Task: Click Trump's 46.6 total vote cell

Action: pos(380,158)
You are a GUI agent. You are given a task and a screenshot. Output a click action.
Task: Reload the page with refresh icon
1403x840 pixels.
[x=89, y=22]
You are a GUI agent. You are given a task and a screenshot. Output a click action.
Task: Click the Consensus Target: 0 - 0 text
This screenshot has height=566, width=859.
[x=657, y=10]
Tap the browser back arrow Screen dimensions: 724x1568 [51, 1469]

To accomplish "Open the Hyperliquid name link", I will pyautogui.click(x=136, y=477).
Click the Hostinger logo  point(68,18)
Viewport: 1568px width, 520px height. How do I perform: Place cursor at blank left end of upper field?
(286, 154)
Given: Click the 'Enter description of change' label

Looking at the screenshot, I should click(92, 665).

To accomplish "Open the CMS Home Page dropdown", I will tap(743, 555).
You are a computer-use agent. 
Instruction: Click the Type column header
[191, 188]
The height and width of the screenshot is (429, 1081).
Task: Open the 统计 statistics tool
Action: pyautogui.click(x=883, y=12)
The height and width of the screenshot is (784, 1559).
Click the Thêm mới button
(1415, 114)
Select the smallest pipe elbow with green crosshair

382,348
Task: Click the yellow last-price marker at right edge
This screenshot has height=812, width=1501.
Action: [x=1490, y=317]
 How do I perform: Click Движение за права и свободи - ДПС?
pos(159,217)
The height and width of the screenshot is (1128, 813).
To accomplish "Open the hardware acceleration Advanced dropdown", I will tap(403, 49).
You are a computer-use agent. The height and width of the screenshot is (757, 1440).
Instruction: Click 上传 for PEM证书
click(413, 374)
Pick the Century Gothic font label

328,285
········
__What is needed__: Would you please restate all of the entries exactly?

__Finished exercise__:
Task: Click Trump's 46.6 total vote cell

Action: pos(380,158)
You are a GUI agent. You are given a task and a screenshot. Output a click action.
Task: Reload the page with refresh icon
1403x840 pixels.
[x=89, y=22]
You are a GUI agent. You are given a task and a screenshot. Output a click action.
Task: Click the Consensus Target: 0 - 0 text
This screenshot has height=566, width=859.
[x=657, y=10]
Tap the browser back arrow Screen dimensions: 724x1568 [51, 1469]

To accomplish "Open the Hyperliquid name link", I will pyautogui.click(x=136, y=477).
Click the Hostinger logo  point(68,18)
Viewport: 1568px width, 520px height. How do I perform: Place cursor at blank left end of upper field?
(286, 154)
Given: Click the 'Enter description of change' label

Looking at the screenshot, I should click(92, 665).

To accomplish "Open the CMS Home Page dropdown", I will tap(743, 555).
You are a computer-use agent. 
Instruction: Click the Type column header
[191, 188]
The height and width of the screenshot is (429, 1081).
Task: Open the 统计 statistics tool
Action: pyautogui.click(x=883, y=12)
The height and width of the screenshot is (784, 1559).
Click the Thêm mới button
(1415, 114)
Select the smallest pipe elbow with green crosshair

382,348
Task: Click the yellow last-price marker at right edge
This screenshot has height=812, width=1501.
Action: [x=1490, y=317]
 How do I perform: Click Движение за права и свободи - ДПС?
pos(159,217)
The height and width of the screenshot is (1128, 813).
To accomplish "Open the hardware acceleration Advanced dropdown", I will tap(403, 49).
You are a computer-use agent. The height and width of the screenshot is (757, 1440).
Instruction: Click 上传 for PEM证书
click(413, 374)
Pick the Century Gothic font label

328,285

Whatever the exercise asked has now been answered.